-- What is being asked --
From the line containing "You are a GUI" through the last line of the data, both ends included, write out every line exactly; omit the pictures.
BEGIN Provided information
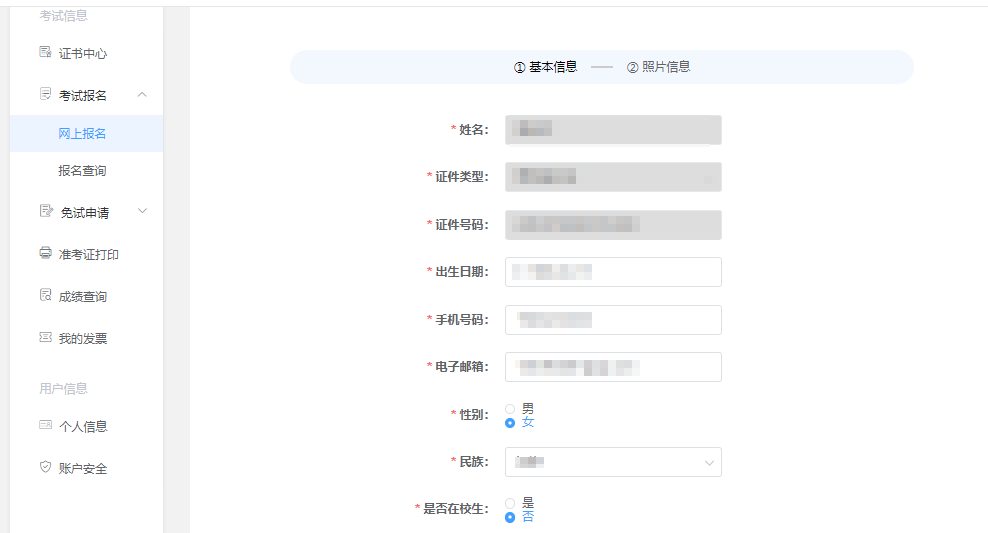
Task: Click the 准考证打印 printer icon
Action: (45, 254)
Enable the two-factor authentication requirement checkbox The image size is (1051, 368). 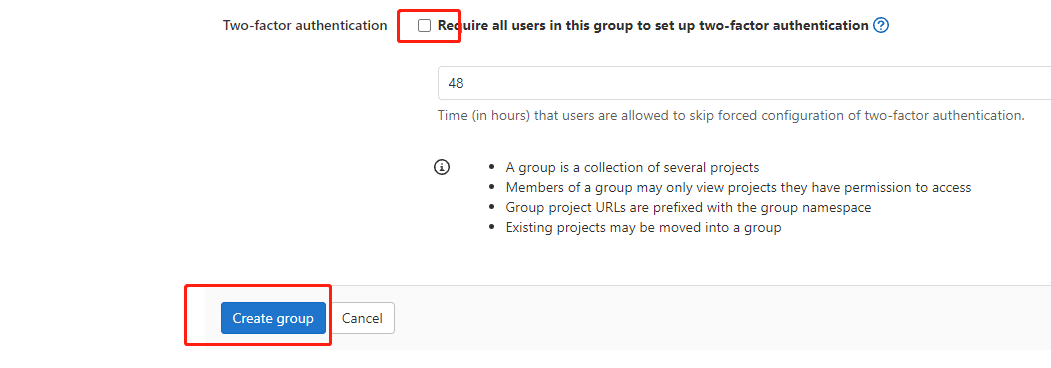point(424,25)
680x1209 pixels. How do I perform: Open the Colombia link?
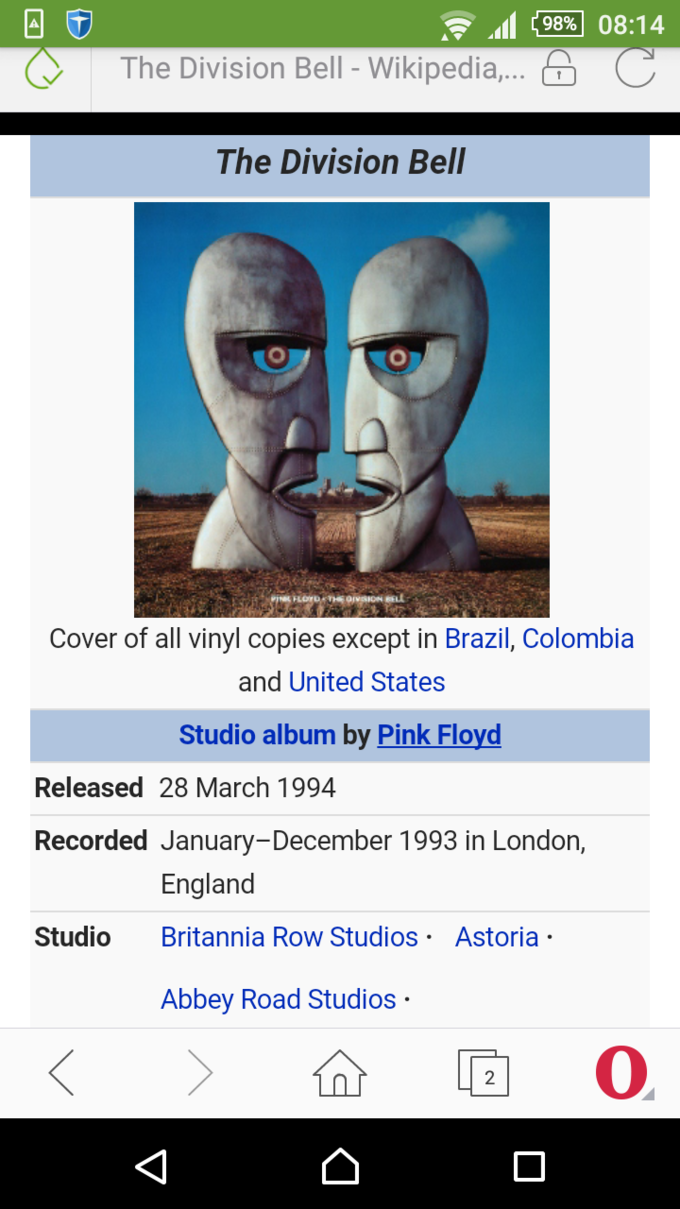point(578,638)
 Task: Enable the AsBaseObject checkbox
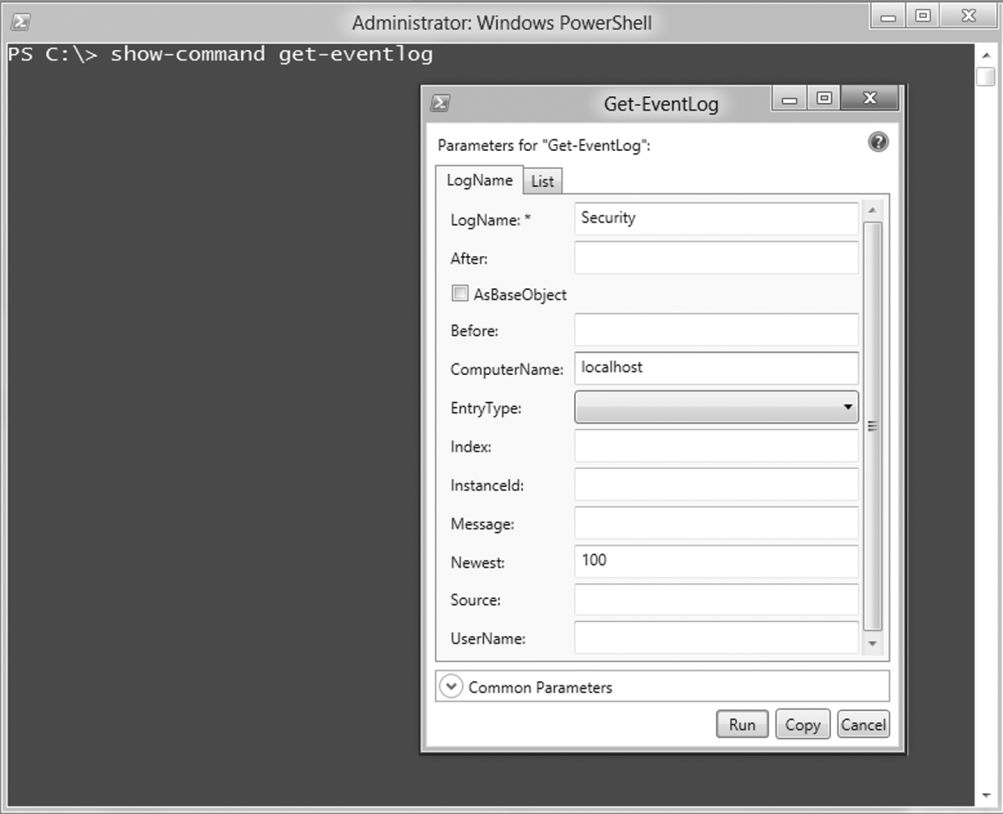460,294
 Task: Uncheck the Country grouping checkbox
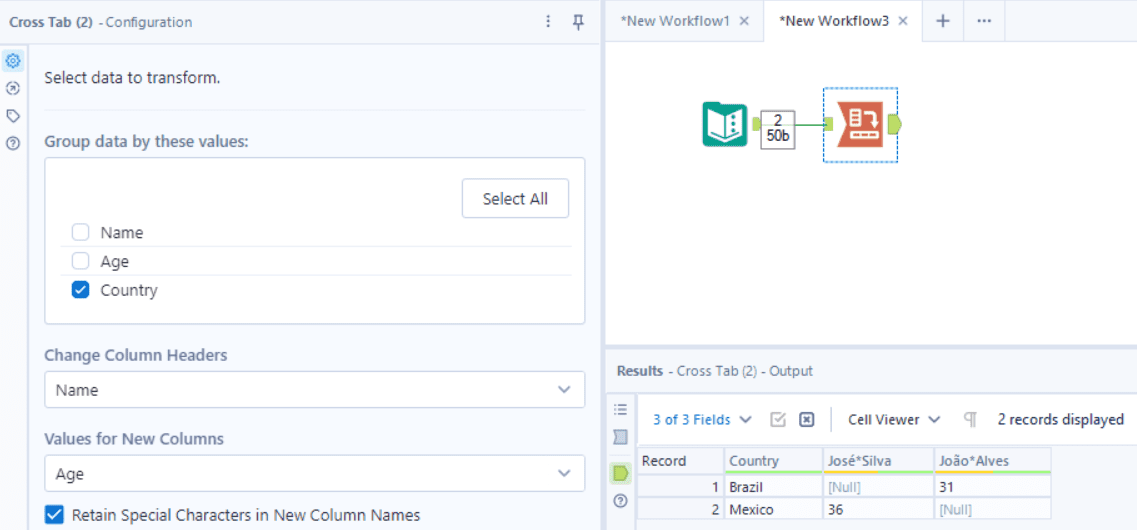(x=81, y=291)
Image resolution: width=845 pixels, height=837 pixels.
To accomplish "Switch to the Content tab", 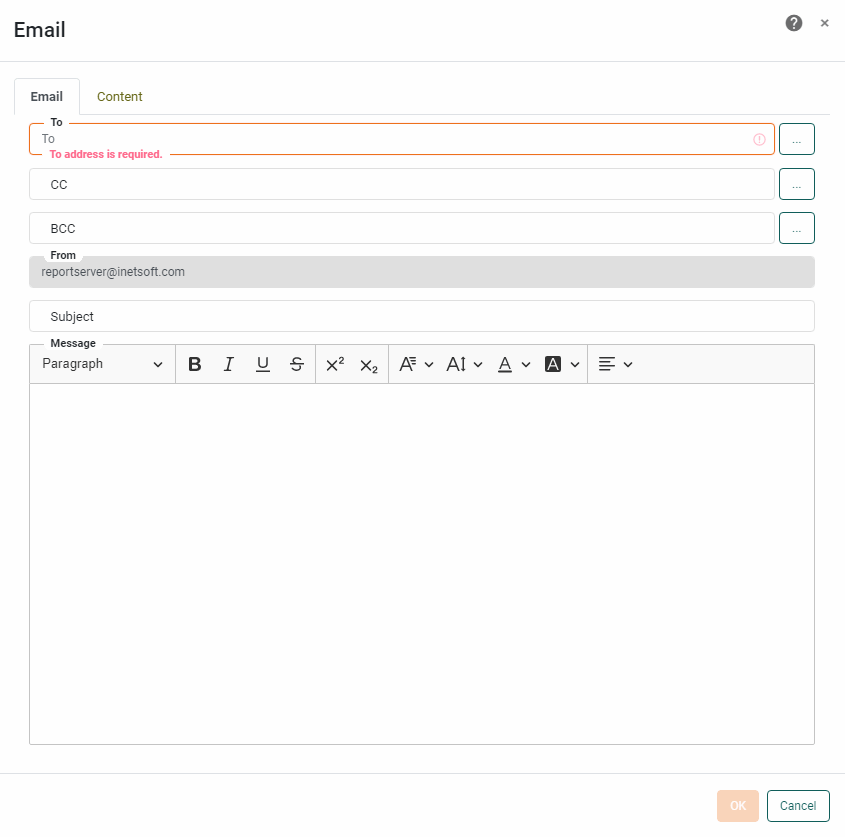I will 119,96.
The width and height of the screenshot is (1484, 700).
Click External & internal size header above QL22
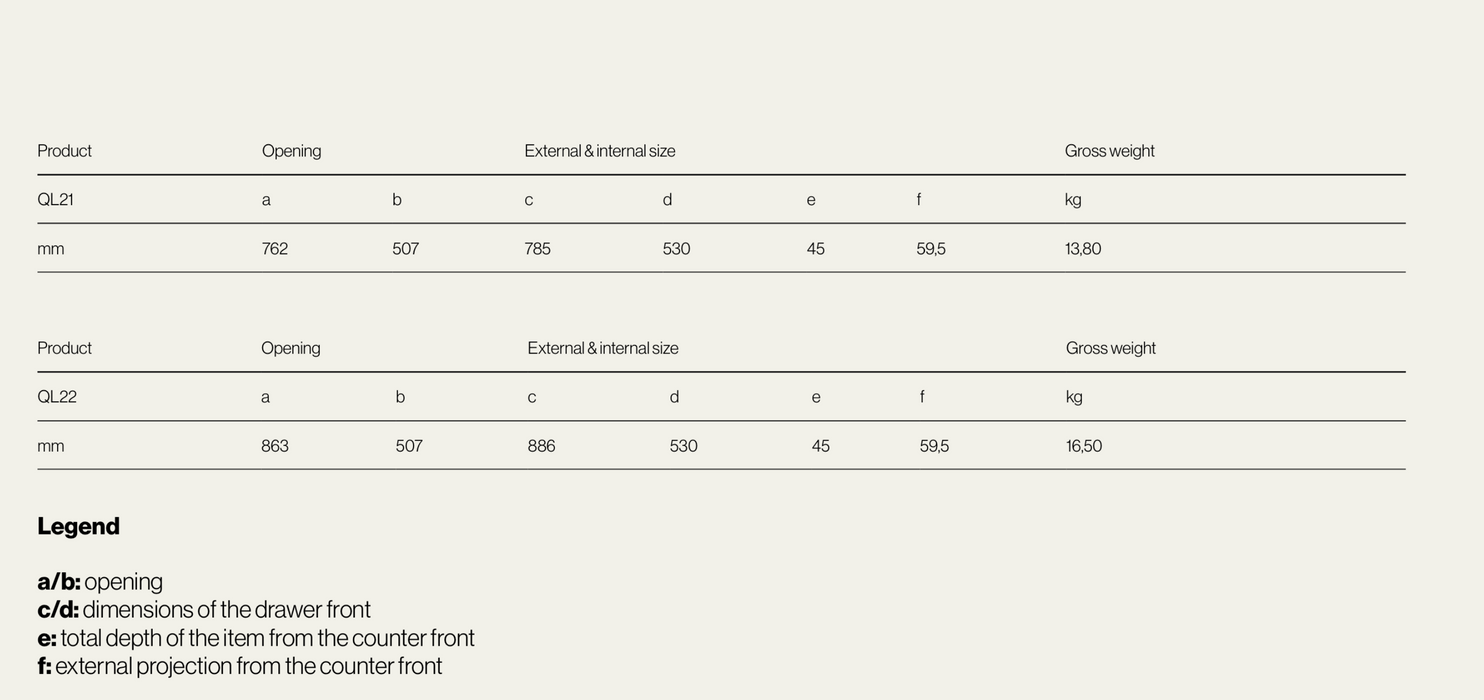coord(603,348)
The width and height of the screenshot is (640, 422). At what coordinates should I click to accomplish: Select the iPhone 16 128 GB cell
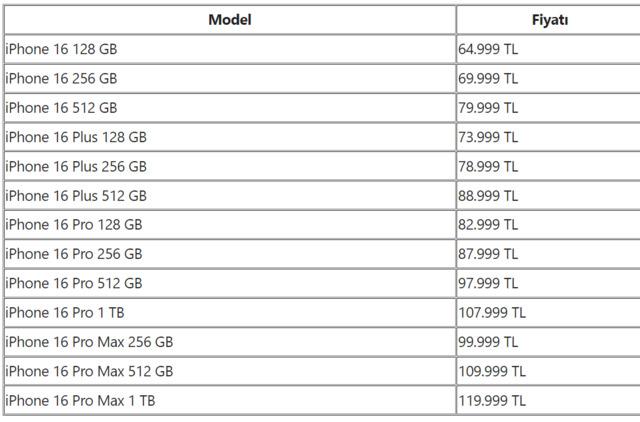pos(62,48)
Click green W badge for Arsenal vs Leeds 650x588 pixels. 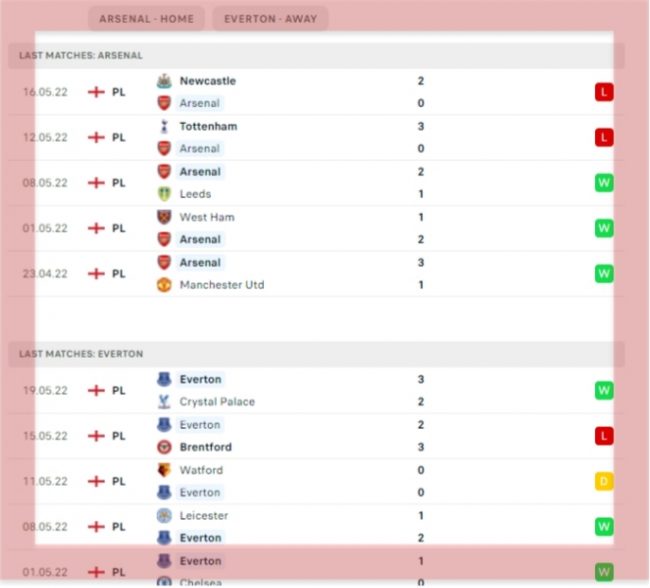click(x=603, y=182)
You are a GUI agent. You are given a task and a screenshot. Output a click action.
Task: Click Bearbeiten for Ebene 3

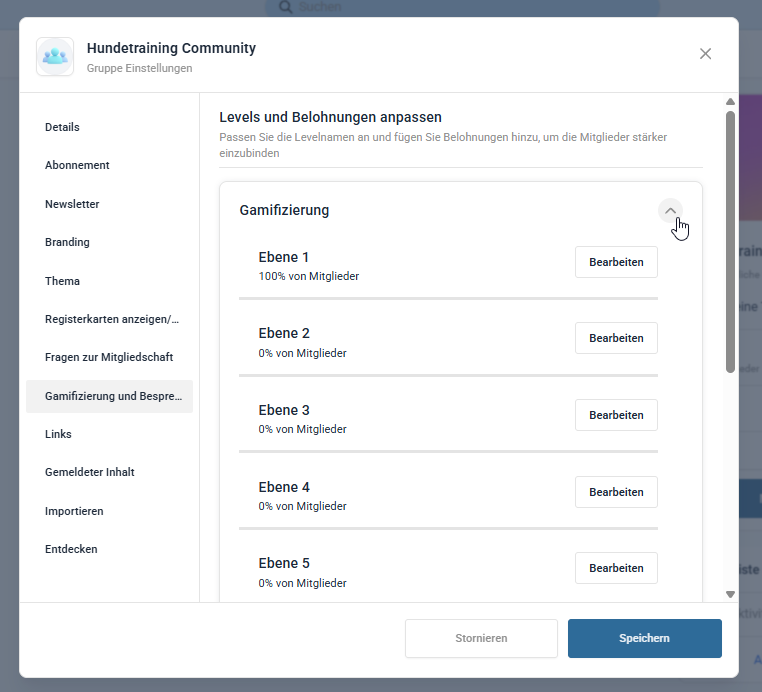pyautogui.click(x=616, y=415)
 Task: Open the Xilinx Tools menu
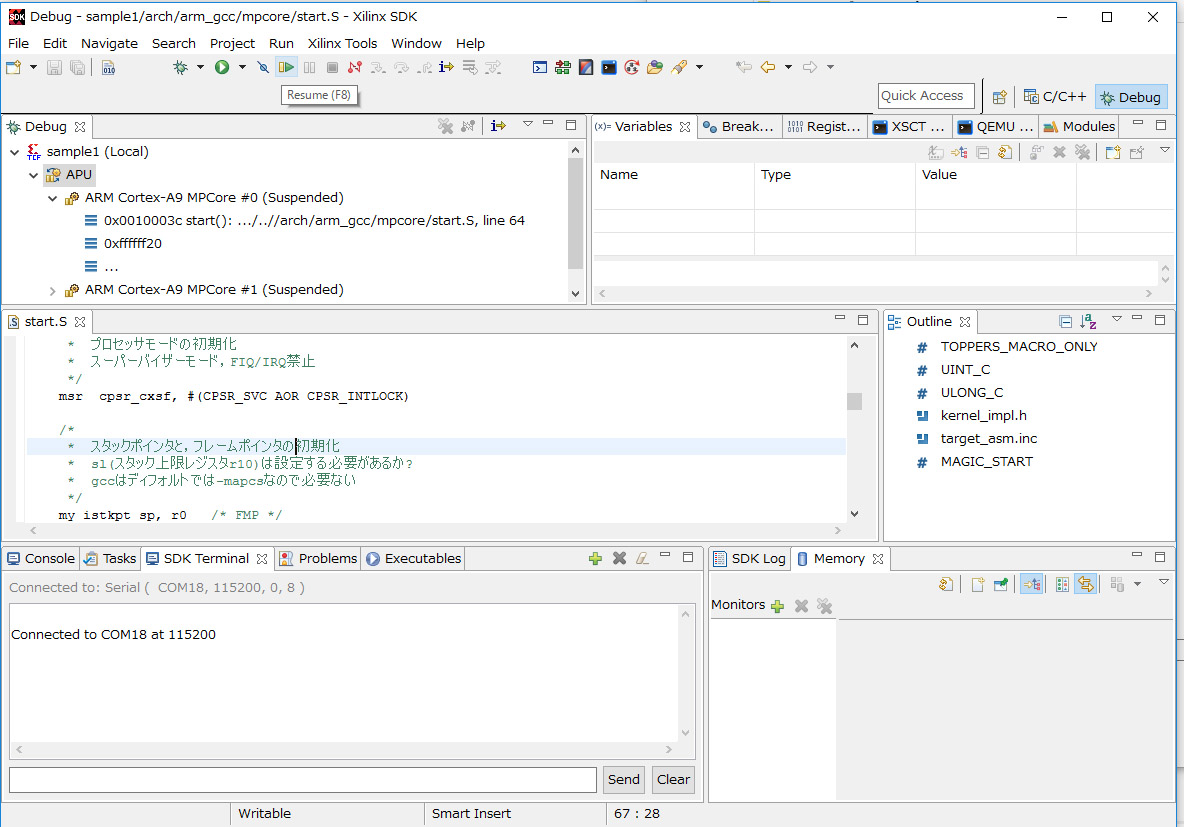[x=342, y=43]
END Provided information
-- Final answer --
You are a GUI agent. You are given a task and a screenshot. Output a click action.
Task: Click Bearbeiten for Ebene 3

pyautogui.click(x=616, y=415)
 Task: Open the Xilinx Tools menu
[x=342, y=43]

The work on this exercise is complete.